## Material for this exercise:
########################################
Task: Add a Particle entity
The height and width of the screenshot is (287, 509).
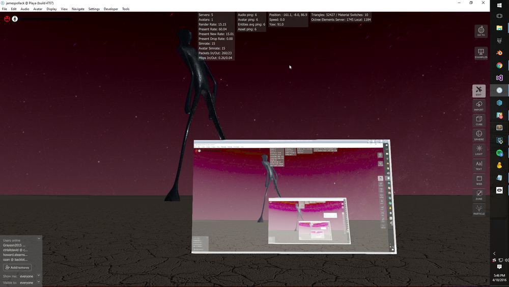Action: (478, 209)
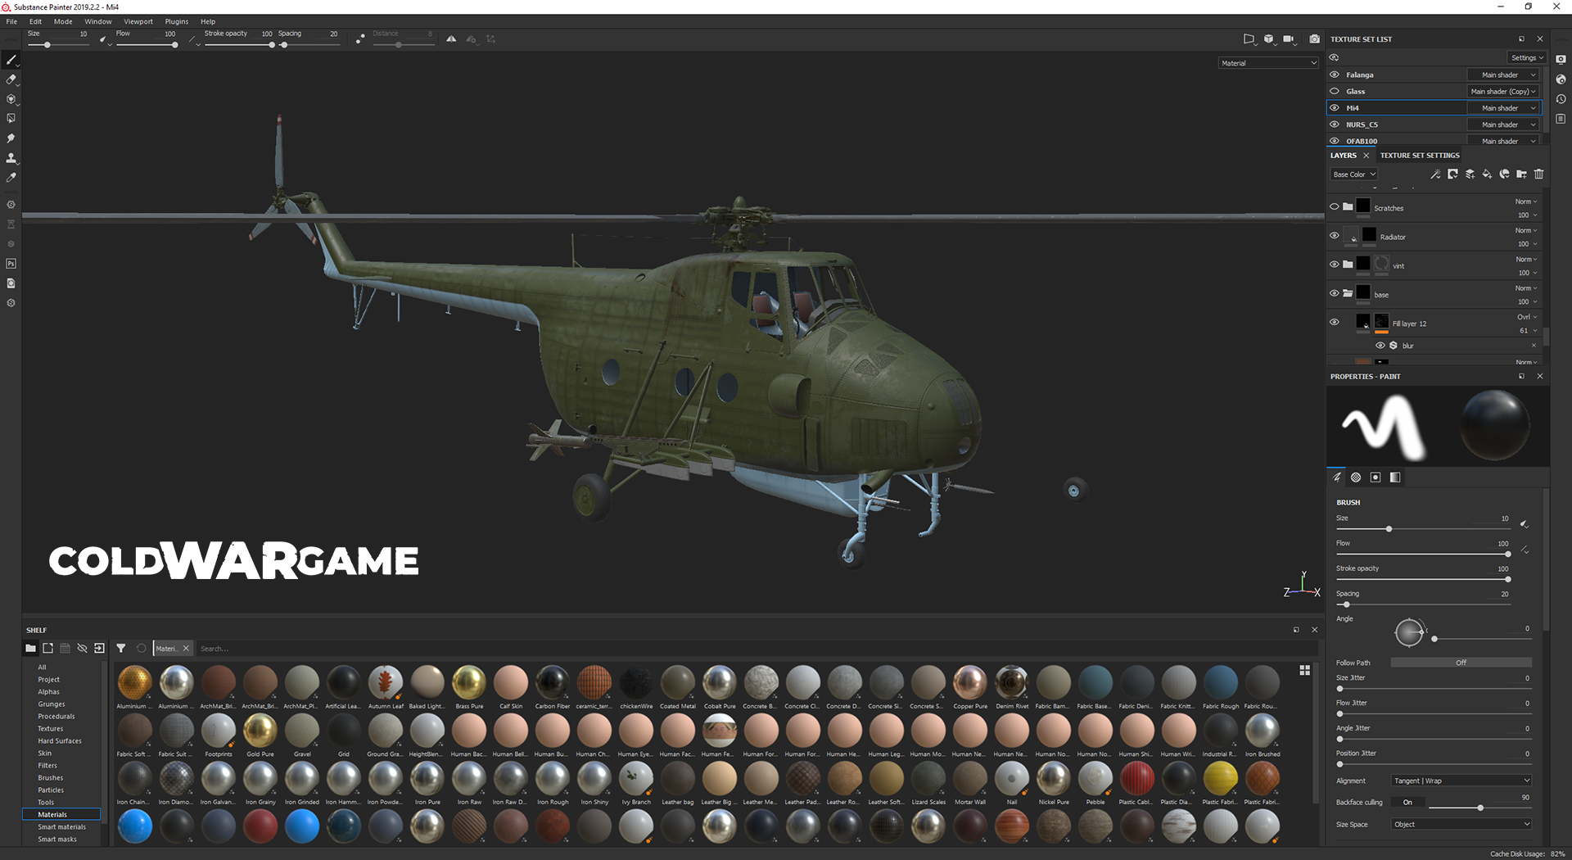Select the Polygon Fill tool
The image size is (1572, 860).
coord(11,119)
########################################
Retype precisely, and only, the lines from the one holding "The height and" through the final line of the data above, with the pictures omitted.

## Reply:
The height and width of the screenshot is (287, 509).
Action: (478, 209)
Select the Polygon Fill tool
The image size is (1572, 860).
coord(11,119)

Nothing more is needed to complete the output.